Retrospection: first year
The “I can’t believe how fast it all went” is real. When my flight landed in Romania a few days ago I remembered clearly the day of my departure when first leaving Romania to come to Warwick as it would have happened a week prior to that. The first time leaving was very emotional, with me crying my eyes out because of the unknown, the sense of independence and the realization that me coming to study in a foreign country is actually going to happen.
‘Confused’ would be the word to describe myself at the very beginning. Grocery shopping, for instance, would take me ages as I would just stare at the aisles not knowing what to buy, or, more precisely, not knowing what would be easy enough to cook for someone whose cooking level is sandwiches and omlette. The time I spent in the kitchen was ‘family time’ for me as I would often call my mom asking what I need for a specific dish and realizing I had nothing of what she would mention. At the laundry, the same story, with a little piece of advice: even if the detergent says ‘for colorful clothes’, don’t get too excited and mix it all together as your clothes may turn out more colorful that you would have wished for. Been there, done that.
From here, confusion would move into the class or in the library, with me awkwardly observing others using the printing machine or the system for borrowing books only so that I could do the same and then asking for help in all directions when I would fail to recreate the steps. Then there comes the sense of being disorganized that I felt throughout the first months in the class, trying to figure some learning methods out that would allow myself to balance my academic and social life. I don’t even need to mention the first weeks into my Japanese class when the question popping into my mind would constantly be: ‘what have I gotten myself into?’ I would feel dejected, disorientated and anxious. Then here I should add the struggles of writing my first essay in an academic manner, efficiently doing some literature review, spending endless hours to come up with project ideas and them modifying those ideas and the list can go on. The night life got me just as ‘unprepared’ as any other university aspect. I had no idea what ‘having pres’ or ‘circling’ meant, but I’ve learnt it quite soon.

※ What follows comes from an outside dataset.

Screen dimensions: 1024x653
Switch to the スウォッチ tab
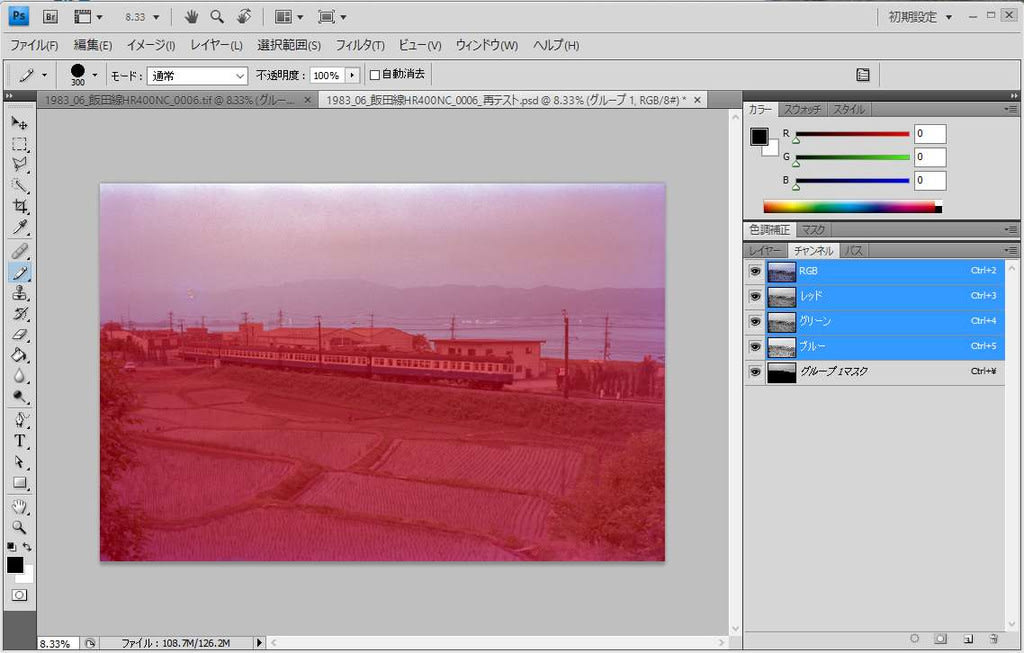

All the ‘initiation’ into becoming a student was actually an initiation into becoming the person I am one year later: stronger, more responsible, just as clumsy as before, and, as I like to believe, more mature. Just as I remember all the moments of confusion I’ve been through, I also remember the first time I’ve gotten a positive feedback for an essay which boosted my confidence, the first time I was told ‘good job’ in the class, the first time I attended a society meeting, the first time I went out clubbing during the week, the first time I felt comfortable enough with someone so as to become closer friends and the first time I said “I feel good here at Warwick”.
For me, it wasn’t a smooth journey and an instant sense of belonging, but a true adventure where I’ve learnt how to learn, to be patient, to take some time to adjust to a completely new life style and environment, to come out of my shell and speak up, to stand for my ideas and to accept other’s ideas and to enjoy every day as it comes. Therefore, what I want to outline is that it is ok to be confused, it is ok to get frustrated, it is ok to feel that things don’t turn out as planned form the first shot, as all of these are part of the process of being a fresher. Without such moments, the initiation into becoming a student won’t be nearly as satisfying.
I hope, as a fresher to be, you’ll enjoy your first year just as much as I did and, when you’ll be in my place to retrospectively think upon that time, you’ll see how nicely you’ve grown and hopefully, that you made the most out of your time as a fresher.